The Health and social care committee’s report on clearing the backlog caused by the pandemic finds that the elective recovery plans are threatened by pressure on emergency care with a record number of 999 calls and waiting times in emergency departments at record levels.
The Report concludes that tackling the wider backlog caused by the pandemic is a major and ‘unquantifiable’ challenge. It calls for a broad national health and care recovery plan to include mental health, primary care, community care, and social care as well as emergency care.
It finds better workforce planning to be a central factor in recovery. However, the report notes that the government resisted changes to the Health and Care Bill that would have required publication of an independent assessment of workforce numbers at least once every two years. Without it, it will remain impossible to know whether enough doctors, nurses or care staff are being trained, say MPs.
A focus on waiting lists, at the highest levels since records began, is understandable but a numerical target driven approach risks jeopardising equally important areas of care that keep people healthy and out of hospital, the committee says.
Health and social care committee chair and former Health secretary Jeremy Hunt MP said: “The NHS faces an unquantifiable challenge in tackling a backlog of cases caused by the pandemic, with 5.8 million patients waiting for planned care and estimates that the figure could double by 2025.
“However, our report finds that the government’s recovery plans risk being thrown off course by an entirely predictable staffing crisis. The current wave of Omicron is exacerbating the problem, but we already had a serious staffing crisis, with a burnt-out workforce, 93,000 NHS vacancies and no sign of any plan to address this.
“Far from tackling the backlog, the NHS will be able to deliver little more than day to day firefighting unless the government wakes up to the scale of the staffing crisis facing the NHS, and urgently develops a long-term plan to fix the issue.”

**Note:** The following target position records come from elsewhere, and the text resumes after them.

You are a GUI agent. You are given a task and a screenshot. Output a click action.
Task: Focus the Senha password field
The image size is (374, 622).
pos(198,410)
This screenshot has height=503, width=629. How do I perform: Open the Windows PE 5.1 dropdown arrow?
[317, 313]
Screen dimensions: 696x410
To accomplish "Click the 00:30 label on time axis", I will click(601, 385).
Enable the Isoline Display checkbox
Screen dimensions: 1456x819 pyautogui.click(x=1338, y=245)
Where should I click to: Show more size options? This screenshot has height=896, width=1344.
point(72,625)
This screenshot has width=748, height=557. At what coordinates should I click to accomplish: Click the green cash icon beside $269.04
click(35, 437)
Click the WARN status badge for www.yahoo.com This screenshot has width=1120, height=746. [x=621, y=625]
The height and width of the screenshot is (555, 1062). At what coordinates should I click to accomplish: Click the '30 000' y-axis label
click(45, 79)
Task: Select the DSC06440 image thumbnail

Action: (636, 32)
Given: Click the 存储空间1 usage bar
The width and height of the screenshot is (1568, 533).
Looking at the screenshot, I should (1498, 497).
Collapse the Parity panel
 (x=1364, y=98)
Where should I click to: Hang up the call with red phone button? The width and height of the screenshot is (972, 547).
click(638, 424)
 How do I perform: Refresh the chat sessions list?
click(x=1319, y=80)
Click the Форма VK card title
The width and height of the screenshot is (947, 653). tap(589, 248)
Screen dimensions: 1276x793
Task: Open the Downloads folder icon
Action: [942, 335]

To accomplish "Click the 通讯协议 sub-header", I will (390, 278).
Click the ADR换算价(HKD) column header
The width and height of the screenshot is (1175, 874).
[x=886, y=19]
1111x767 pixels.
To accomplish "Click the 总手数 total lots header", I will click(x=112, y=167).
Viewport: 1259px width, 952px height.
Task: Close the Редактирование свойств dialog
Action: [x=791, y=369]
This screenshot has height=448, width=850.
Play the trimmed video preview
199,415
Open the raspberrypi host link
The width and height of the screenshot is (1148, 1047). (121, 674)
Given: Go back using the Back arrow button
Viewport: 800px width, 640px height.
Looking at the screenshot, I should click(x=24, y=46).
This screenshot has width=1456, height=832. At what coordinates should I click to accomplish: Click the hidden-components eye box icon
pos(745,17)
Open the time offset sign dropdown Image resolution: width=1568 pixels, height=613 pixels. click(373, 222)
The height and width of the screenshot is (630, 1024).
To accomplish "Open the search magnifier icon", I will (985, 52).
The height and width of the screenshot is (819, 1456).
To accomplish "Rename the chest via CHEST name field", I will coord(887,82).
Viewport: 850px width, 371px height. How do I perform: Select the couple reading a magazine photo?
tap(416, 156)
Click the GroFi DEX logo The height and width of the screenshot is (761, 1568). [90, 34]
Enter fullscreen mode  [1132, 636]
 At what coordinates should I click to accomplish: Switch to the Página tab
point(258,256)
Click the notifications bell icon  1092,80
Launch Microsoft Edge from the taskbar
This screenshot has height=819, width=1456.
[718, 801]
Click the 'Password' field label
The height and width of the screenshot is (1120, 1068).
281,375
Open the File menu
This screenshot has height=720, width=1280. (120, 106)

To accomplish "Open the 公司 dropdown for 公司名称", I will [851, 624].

In response to the committee’s new report, Siva Anandaciva, chief analyst at the King’s Fund said: “Government pledges for more funding and new initiatives, like increasing NHS diagnostic capacity, will play an important role in recovery, but endemic staff shortages before the pandemic have left staff and services depleted.
“The government has provided more funding for health and care services but has so far failed to deliver a national plan to fundamentally address the workforce crisis. Without this plan, efforts to recover services and tackle rising backlogs will be hamstrung and patients will be left waiting longer for the care they need. The Health & Care Bill currently in parliament also offers the government a prime opportunity to enshrine in law a commitment to produce realistic projections of the health and care staff needed.”